• **INPUT DATA**:
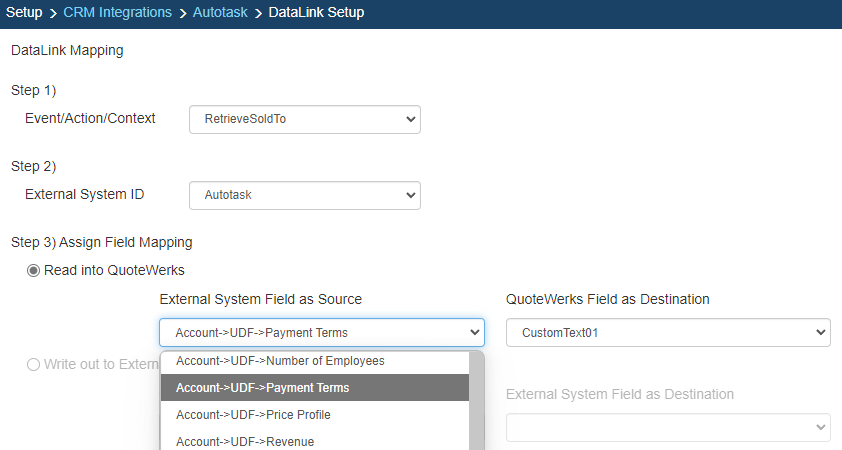Select Account->UDF->Price Profile from the list

click(253, 414)
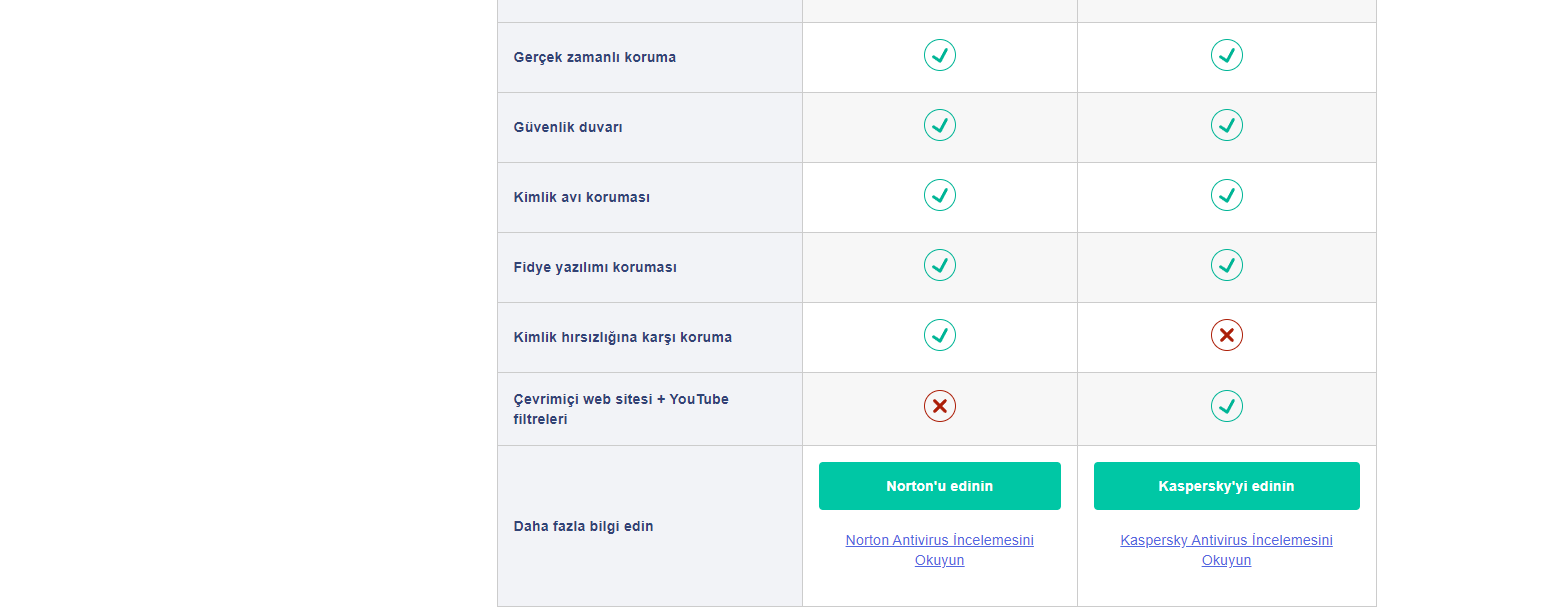Click Kaspersky's checkmark for YouTube filtreleri row
The image size is (1558, 608).
click(x=1227, y=405)
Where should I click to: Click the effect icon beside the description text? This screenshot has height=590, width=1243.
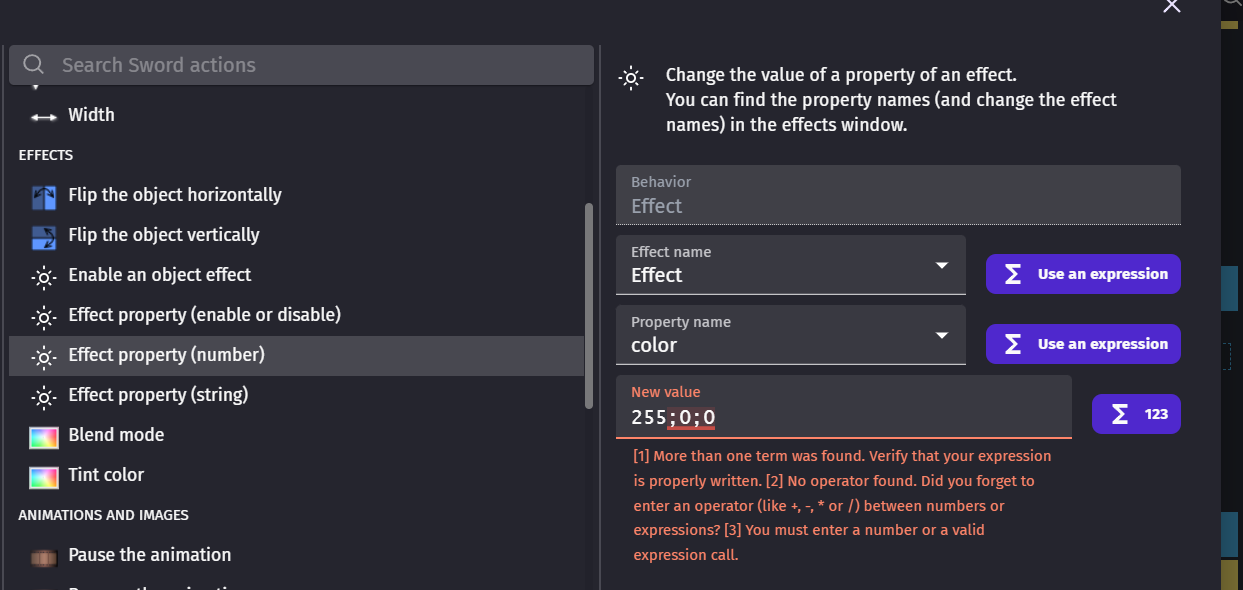pyautogui.click(x=631, y=77)
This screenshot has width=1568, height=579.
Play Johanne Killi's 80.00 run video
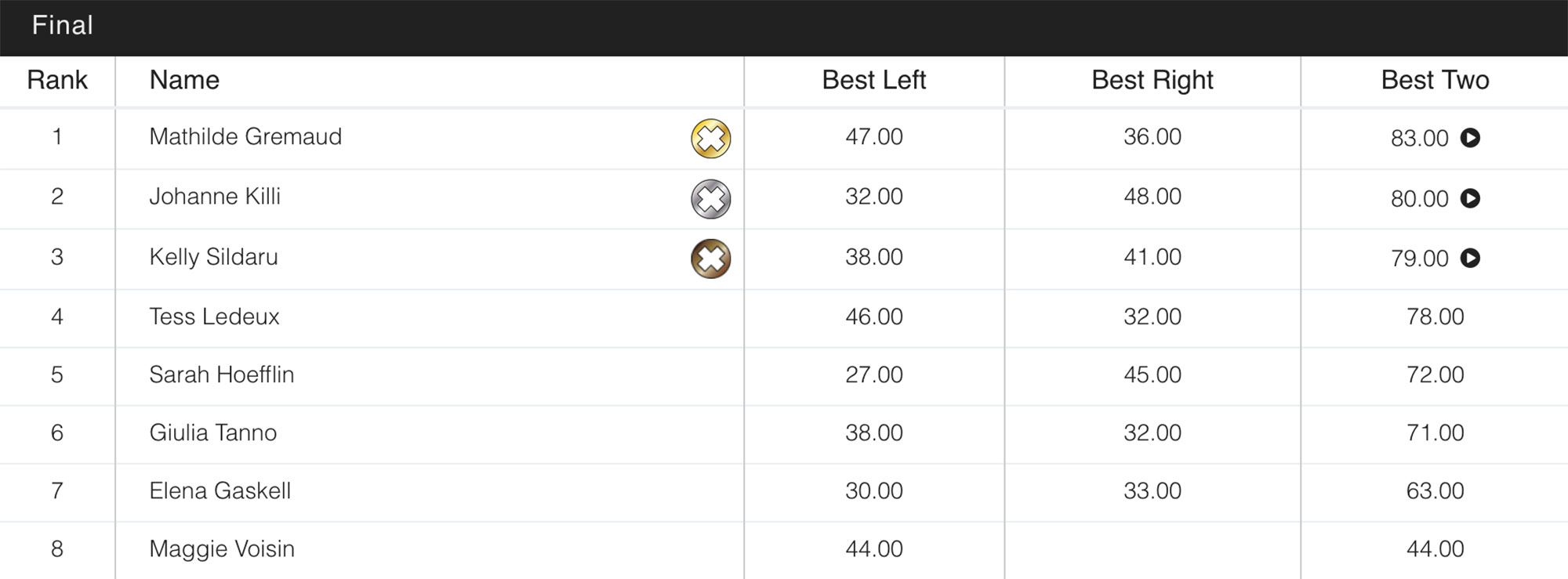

• **PROBLEM STATEMENT**: I would like an exact copy of the lines from the one holding "Where should I" through the last line of the entries above, with the pictures left out.

• **RESPONSE**:
Where should I click to: Click the effect icon beside the description text? This screenshot has height=590, width=1243.
pyautogui.click(x=631, y=77)
This screenshot has width=1568, height=579.
Play Johanne Killi's 80.00 run video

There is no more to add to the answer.